A Christian charity has attributed the highest number of knife crimes in a decade to a growing "culture of fear" in communities.
Ministry of Justice statistics show there were more than 22,000 knife and offensive weapon incidents in England and Wales in the year ending September 2019
This is a 3 per cent increase on the previous year.
The figures also show a fifth of the crimes - more than 4,500 - were committed by children aged between 10 and 17.
Christian Charity XLP works to create positive futures for young people in London.
Director of fundraising, Tim Sledge told Premier more children are carrying weapons for protection.
"I was surprised and shocked by [the figures]. But I think it's a reflection of what's happening at the moment, you only need to have one or two people carrying knives and then other people carry knives in self-defence.
"It just reflects the culture of fear that is around so many of our communities right now."
On Tuesday, the prime minister ordered all Whitehall departments to look at the "complex causes of crime" in an attempt to tackle the problem.
This came after data released by the Office for National Statistics in October revealed that police-recorded offences involving a knife or sharp instrument hit a record high in the year to June.

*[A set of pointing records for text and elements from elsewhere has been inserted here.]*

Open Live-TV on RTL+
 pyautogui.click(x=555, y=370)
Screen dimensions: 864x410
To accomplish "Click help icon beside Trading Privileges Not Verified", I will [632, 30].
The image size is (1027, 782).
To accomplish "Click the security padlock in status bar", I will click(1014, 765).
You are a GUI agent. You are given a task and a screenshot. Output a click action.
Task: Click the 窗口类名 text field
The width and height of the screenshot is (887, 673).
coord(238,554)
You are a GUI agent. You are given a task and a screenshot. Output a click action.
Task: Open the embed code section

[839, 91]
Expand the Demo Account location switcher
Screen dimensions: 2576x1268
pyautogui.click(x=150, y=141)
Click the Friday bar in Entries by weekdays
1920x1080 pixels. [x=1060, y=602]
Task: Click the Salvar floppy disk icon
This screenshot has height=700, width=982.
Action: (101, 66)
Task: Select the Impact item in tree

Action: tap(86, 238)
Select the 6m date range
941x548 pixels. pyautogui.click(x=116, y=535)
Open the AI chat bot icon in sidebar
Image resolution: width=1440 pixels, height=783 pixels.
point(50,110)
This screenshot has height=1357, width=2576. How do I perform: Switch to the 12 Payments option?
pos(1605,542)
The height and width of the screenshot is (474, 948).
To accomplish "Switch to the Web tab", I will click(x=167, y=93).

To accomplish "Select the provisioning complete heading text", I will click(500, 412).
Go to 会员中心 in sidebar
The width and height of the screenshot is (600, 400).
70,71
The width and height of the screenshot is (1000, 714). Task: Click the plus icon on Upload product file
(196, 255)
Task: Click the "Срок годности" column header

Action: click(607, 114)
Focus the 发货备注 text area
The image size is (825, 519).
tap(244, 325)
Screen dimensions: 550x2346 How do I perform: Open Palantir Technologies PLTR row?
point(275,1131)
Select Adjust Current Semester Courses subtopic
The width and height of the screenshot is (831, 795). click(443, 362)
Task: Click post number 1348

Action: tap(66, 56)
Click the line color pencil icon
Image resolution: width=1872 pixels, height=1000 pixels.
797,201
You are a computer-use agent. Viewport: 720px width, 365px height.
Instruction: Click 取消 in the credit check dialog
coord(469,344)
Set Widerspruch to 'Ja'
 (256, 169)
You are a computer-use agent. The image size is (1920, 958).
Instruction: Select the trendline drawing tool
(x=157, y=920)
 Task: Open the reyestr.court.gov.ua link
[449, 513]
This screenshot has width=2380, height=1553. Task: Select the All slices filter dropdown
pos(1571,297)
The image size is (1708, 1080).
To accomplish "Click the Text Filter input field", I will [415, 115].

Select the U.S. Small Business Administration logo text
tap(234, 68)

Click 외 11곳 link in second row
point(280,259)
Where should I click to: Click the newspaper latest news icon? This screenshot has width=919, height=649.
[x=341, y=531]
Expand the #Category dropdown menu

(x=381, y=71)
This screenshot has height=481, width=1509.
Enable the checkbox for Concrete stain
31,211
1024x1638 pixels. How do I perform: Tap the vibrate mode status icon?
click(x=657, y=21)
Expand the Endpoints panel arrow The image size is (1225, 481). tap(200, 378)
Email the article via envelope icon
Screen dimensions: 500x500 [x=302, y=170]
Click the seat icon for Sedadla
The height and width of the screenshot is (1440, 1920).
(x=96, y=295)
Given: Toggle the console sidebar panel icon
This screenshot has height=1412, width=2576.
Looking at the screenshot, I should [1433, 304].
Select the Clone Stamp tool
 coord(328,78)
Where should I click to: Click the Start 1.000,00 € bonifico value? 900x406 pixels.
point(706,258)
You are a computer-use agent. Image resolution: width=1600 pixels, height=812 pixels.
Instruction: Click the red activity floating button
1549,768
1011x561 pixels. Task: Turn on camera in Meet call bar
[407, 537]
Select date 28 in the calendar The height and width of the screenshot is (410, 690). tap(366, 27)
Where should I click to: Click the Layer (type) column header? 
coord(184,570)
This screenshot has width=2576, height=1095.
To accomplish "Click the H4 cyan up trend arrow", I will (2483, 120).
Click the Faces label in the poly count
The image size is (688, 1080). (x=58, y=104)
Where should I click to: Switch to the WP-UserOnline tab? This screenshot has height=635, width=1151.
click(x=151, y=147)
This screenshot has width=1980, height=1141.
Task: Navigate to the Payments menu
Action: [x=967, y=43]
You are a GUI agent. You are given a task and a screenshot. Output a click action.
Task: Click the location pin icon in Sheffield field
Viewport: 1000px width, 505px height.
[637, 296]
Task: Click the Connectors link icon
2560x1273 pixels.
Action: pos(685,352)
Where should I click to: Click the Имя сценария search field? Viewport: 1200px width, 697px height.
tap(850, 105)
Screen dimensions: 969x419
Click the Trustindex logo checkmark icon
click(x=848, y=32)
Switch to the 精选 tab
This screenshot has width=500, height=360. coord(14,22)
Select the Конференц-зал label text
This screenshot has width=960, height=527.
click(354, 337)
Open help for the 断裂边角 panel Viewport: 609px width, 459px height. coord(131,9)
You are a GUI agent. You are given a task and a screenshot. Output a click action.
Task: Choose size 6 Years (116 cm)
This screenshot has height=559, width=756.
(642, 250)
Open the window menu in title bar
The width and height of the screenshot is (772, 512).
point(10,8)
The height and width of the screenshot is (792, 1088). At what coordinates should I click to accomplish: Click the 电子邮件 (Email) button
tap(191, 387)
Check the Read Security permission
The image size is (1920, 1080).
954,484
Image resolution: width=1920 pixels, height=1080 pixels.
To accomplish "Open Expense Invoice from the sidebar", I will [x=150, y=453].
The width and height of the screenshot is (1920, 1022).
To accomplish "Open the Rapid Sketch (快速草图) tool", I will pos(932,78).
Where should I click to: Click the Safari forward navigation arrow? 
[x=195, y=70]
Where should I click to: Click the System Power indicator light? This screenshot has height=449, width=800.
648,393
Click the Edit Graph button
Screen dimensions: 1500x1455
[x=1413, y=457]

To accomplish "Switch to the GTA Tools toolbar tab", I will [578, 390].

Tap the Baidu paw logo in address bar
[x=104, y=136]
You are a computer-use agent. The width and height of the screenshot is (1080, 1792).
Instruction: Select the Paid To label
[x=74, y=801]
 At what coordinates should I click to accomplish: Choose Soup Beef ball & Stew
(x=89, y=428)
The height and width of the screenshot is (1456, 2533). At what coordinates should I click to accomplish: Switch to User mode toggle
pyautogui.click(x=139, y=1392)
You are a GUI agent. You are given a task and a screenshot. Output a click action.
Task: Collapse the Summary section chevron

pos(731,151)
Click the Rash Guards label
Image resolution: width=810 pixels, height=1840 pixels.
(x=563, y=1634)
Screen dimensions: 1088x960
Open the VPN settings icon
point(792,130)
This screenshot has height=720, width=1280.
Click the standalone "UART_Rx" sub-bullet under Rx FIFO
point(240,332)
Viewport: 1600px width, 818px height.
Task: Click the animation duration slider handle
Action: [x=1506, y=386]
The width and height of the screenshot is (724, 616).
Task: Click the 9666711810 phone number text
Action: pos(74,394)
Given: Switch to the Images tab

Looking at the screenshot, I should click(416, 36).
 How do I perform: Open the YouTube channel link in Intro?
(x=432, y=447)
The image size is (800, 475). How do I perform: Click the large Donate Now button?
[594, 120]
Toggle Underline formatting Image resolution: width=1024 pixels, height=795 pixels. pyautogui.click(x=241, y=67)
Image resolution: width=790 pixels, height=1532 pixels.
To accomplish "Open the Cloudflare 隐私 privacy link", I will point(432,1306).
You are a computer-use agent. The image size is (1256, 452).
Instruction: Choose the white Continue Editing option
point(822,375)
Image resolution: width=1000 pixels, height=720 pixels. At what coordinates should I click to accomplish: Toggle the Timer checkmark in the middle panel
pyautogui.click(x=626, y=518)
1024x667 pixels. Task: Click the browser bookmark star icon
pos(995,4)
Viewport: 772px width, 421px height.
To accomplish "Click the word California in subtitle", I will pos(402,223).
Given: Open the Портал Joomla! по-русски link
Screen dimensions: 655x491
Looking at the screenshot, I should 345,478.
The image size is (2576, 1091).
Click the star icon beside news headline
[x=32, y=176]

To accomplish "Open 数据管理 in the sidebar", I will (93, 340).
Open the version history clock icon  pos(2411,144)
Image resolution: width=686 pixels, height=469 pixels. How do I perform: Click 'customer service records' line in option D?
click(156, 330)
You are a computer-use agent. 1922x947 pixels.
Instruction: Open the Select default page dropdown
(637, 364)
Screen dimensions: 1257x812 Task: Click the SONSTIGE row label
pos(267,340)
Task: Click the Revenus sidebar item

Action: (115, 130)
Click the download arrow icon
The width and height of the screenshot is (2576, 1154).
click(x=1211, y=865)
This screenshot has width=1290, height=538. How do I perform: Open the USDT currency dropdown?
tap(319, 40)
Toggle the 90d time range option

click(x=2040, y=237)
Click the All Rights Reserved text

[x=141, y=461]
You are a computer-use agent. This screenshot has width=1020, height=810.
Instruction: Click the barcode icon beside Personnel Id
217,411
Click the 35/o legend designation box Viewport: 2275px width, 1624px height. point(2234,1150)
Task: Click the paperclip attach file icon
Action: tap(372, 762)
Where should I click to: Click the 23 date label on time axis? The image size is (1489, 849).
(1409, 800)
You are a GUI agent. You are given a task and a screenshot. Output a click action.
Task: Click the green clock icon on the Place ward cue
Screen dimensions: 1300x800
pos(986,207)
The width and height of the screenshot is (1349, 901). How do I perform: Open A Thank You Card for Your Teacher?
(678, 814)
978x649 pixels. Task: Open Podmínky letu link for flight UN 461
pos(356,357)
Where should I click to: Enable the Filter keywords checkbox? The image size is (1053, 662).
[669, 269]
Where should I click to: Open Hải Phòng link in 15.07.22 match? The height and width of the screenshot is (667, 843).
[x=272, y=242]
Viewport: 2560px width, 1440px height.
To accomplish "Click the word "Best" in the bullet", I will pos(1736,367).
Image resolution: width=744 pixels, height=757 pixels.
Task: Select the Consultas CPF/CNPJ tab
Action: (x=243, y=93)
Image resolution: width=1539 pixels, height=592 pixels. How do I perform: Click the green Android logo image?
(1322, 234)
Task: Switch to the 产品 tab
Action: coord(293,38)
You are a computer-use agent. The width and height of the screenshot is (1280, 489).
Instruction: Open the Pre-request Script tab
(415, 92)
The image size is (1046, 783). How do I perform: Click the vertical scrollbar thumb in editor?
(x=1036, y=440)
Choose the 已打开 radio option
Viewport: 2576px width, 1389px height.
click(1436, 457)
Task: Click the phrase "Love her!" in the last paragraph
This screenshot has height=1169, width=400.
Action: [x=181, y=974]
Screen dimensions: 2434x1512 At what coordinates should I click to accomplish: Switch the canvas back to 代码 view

According to the MoJ report, the average length of prison sentences for knife and weapon offences also rose last year, from six to eight months.
Sledge says there needs to be a greater focus on the societal issues causing young people to carry knives.
"So much of this is down to young people having great anxiety about whether they have a future or not. We've got to begin to look at how we can help them stop carrying knives in the first place. We need to be going for early interventions."
Sledge says building positive and wholesome relationships with young people can go a long way to addressing the underlying causes of youth violence and bring value and hope to young people.
XLP is encouraging churches and Christian organisations to partner with schools, youth workers, the criminal justice system and local communities to affect change.
"When we unite our forces, I think then we will be a real force for good. Yes, government has a part to play. We intervene by coming together as communities, and that will make a transformative difference," Sledge said.
The Children's Society has said it is "extremely worried" by the number of children involved in knife crime offences and has called for more adequate funding to protect young people vulnerable to exploitation by criminal groups and county line drug rings.
"The Government must do far more to reverse years of huge cuts to early intervention and youth services, ensuring children who could be at risk get early help and supporting those who are already facing these very real dangers.
"It's absolutely vital that this is addressed by the planned new Government cabinet committee aimed at combating knife crime and serious violence, alongside a serious commitment to apprehending the criminals who are cynically exploiting vulnerable children."